For a moment, she saw him. Dark, stoic, and sexy. The man who aroused the deepest love in her. It terrified her how the intensity of that love could be so easily resurrected.

“I’m sorry it took me so long to say it.” He swallowed and rubbed the back of his neck. There was so much more they needed to say. But Laura couldn’t go down that road with him right now. She took a single step backward, retreating now to save her heart from breaking again.

They walked in silence toward the front of the store. For once, the silence was not filled with acrimony and bitter memories.

He walked her to her car.

“Do you think you’ll have to work late?”

“Depends. I usually don’t. Why?”

“Just wondering.” Heat sparked deep inside her, her blood warming at the first interaction between them that wasn’t laced with anger and sadness and hurt. It unsettled her. “I’ll see you tonight.”

This was not steady footing. This was not a place she knew. “Sure.”

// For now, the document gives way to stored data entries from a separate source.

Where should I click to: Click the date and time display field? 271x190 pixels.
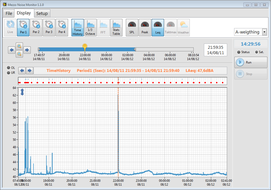(216, 50)
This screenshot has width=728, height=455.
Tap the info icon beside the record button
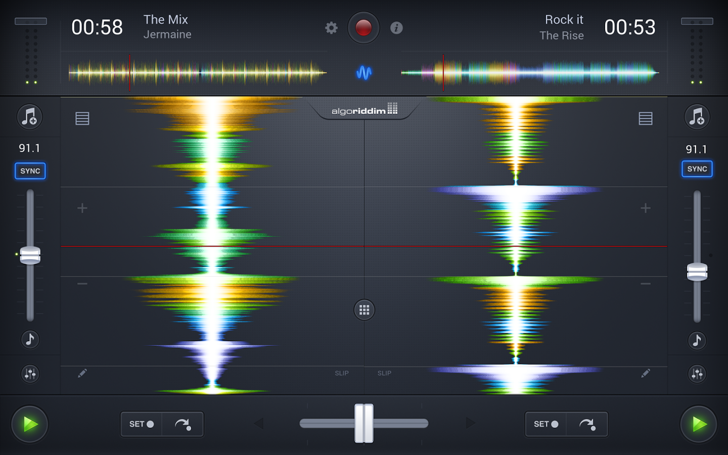coord(396,28)
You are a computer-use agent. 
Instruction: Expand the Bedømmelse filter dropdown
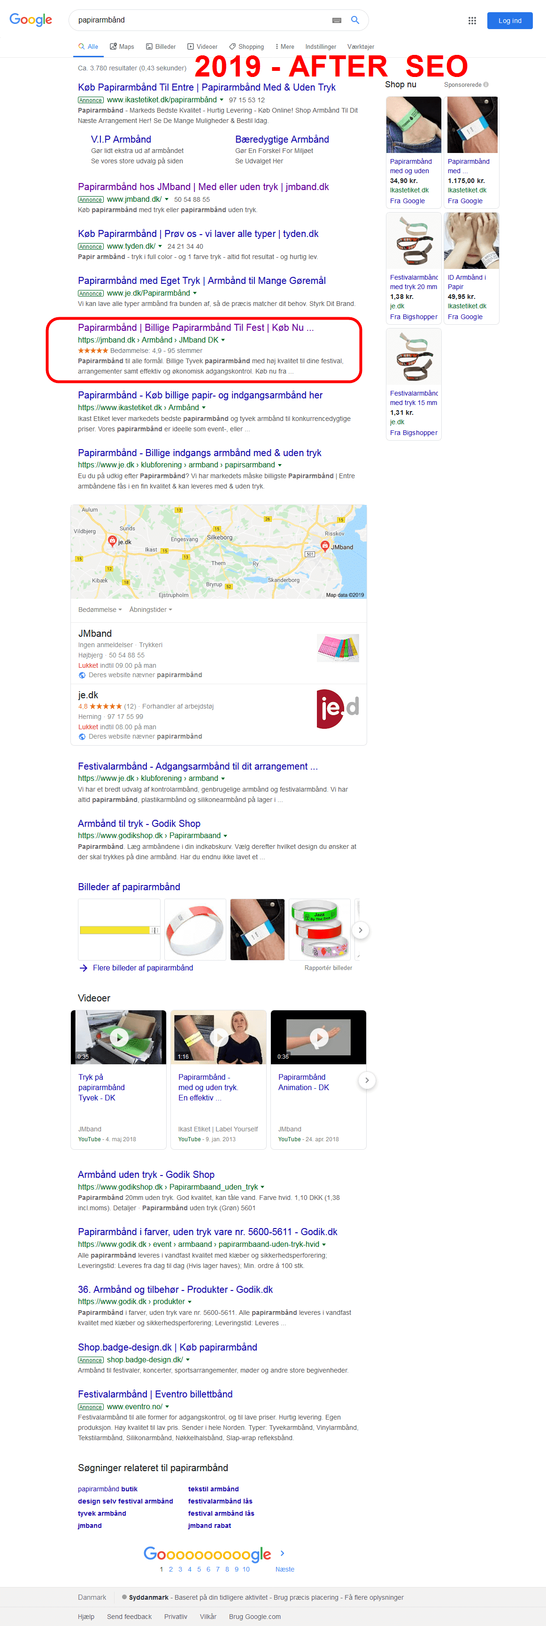[x=100, y=610]
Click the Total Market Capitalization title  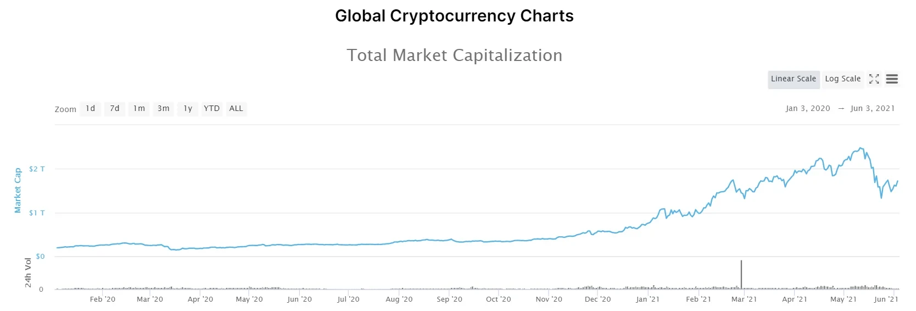[x=454, y=55]
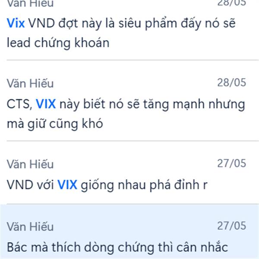Click sender name Văn Hiếu above "CTS, VIX" message
Screen dimensions: 259x259
(x=30, y=83)
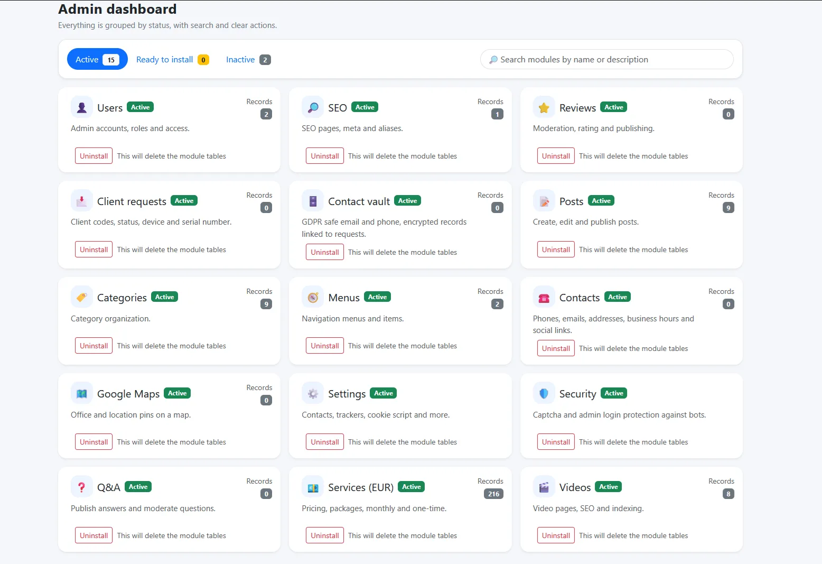Screen dimensions: 822x564
Task: Click the Google Maps module icon
Action: coord(82,393)
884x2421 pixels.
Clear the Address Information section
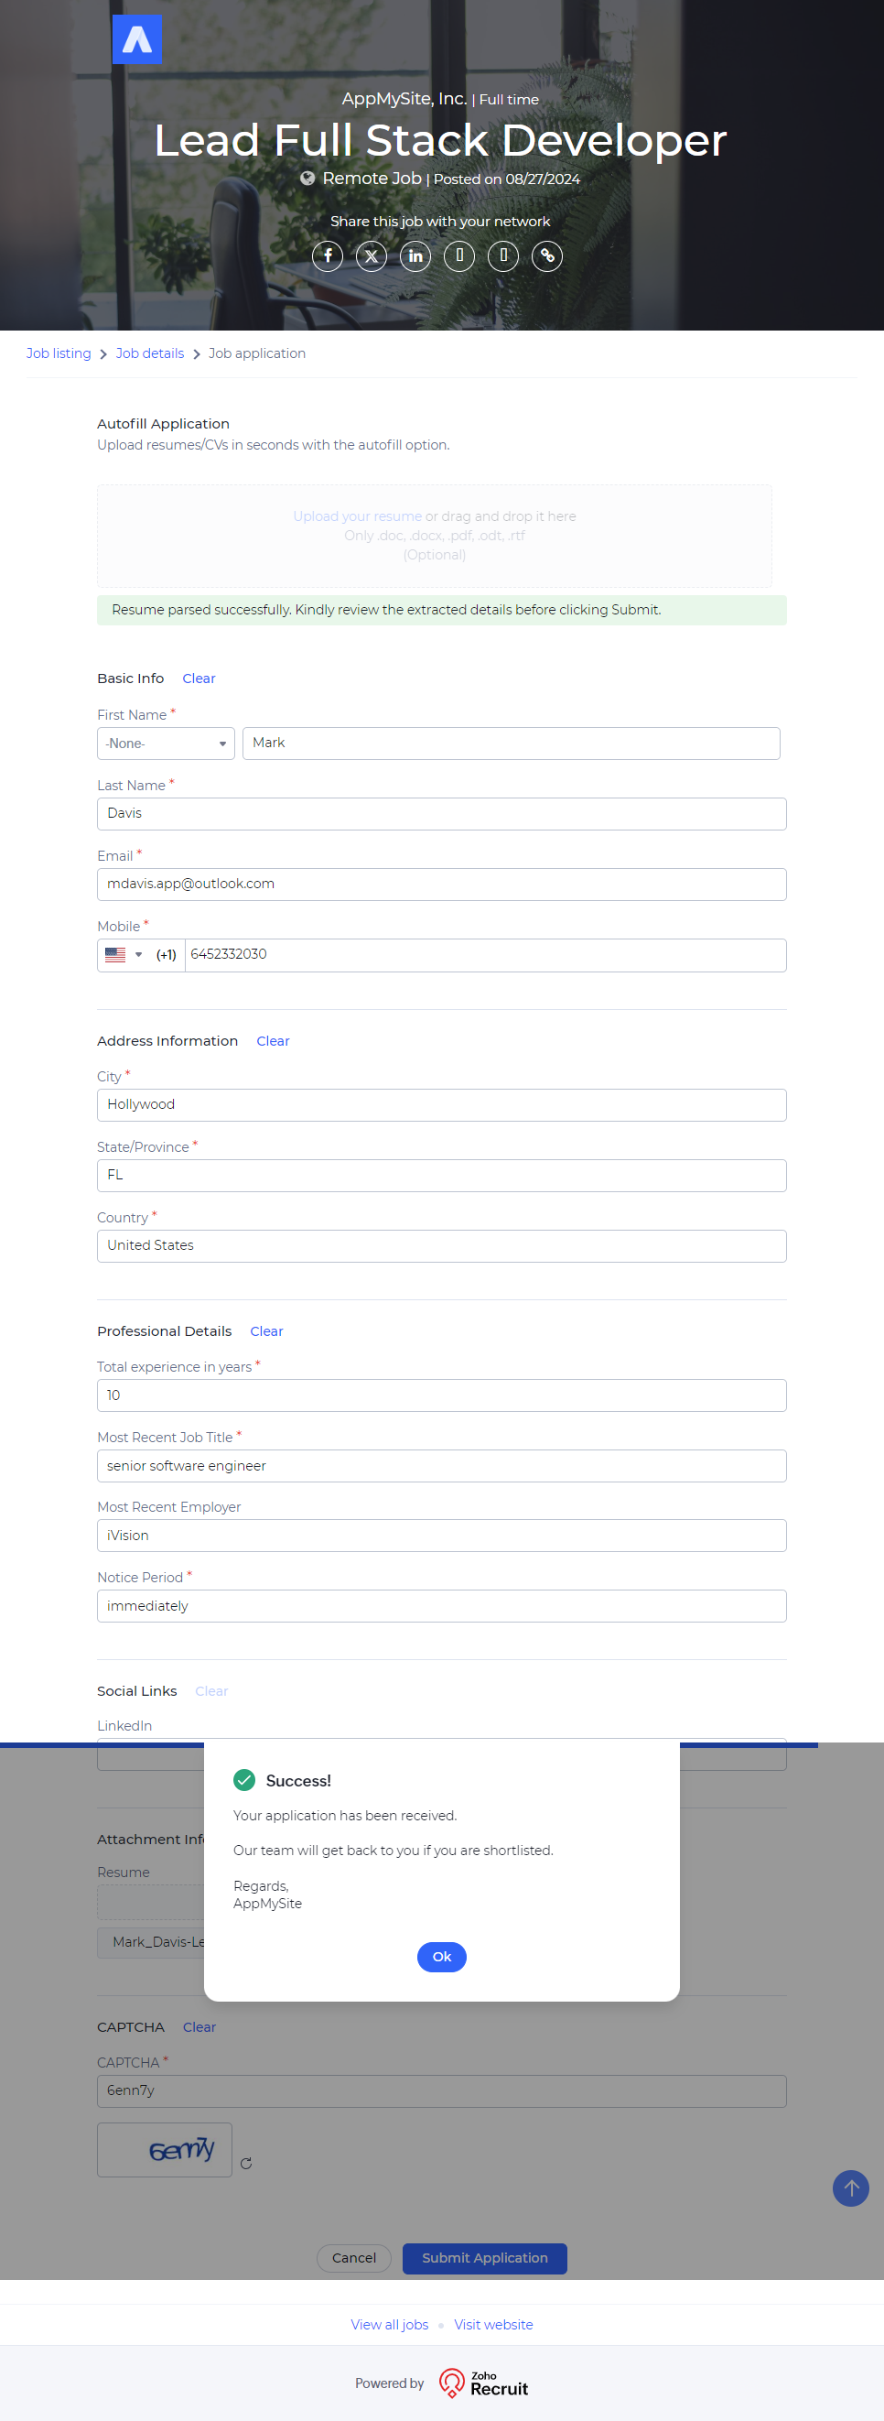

She watched him walk into the sports bar, where Carponti had promised to wait for him. There was something aching and familiar about watching him go, but for once it was not filled with pain.

This was something new dawning between them.

And it terrified her. Because she had once loved this man more than anything else and she’d lost him.

She couldn’t go down this road again with him.

Because she didn’t think she could survive losing him again.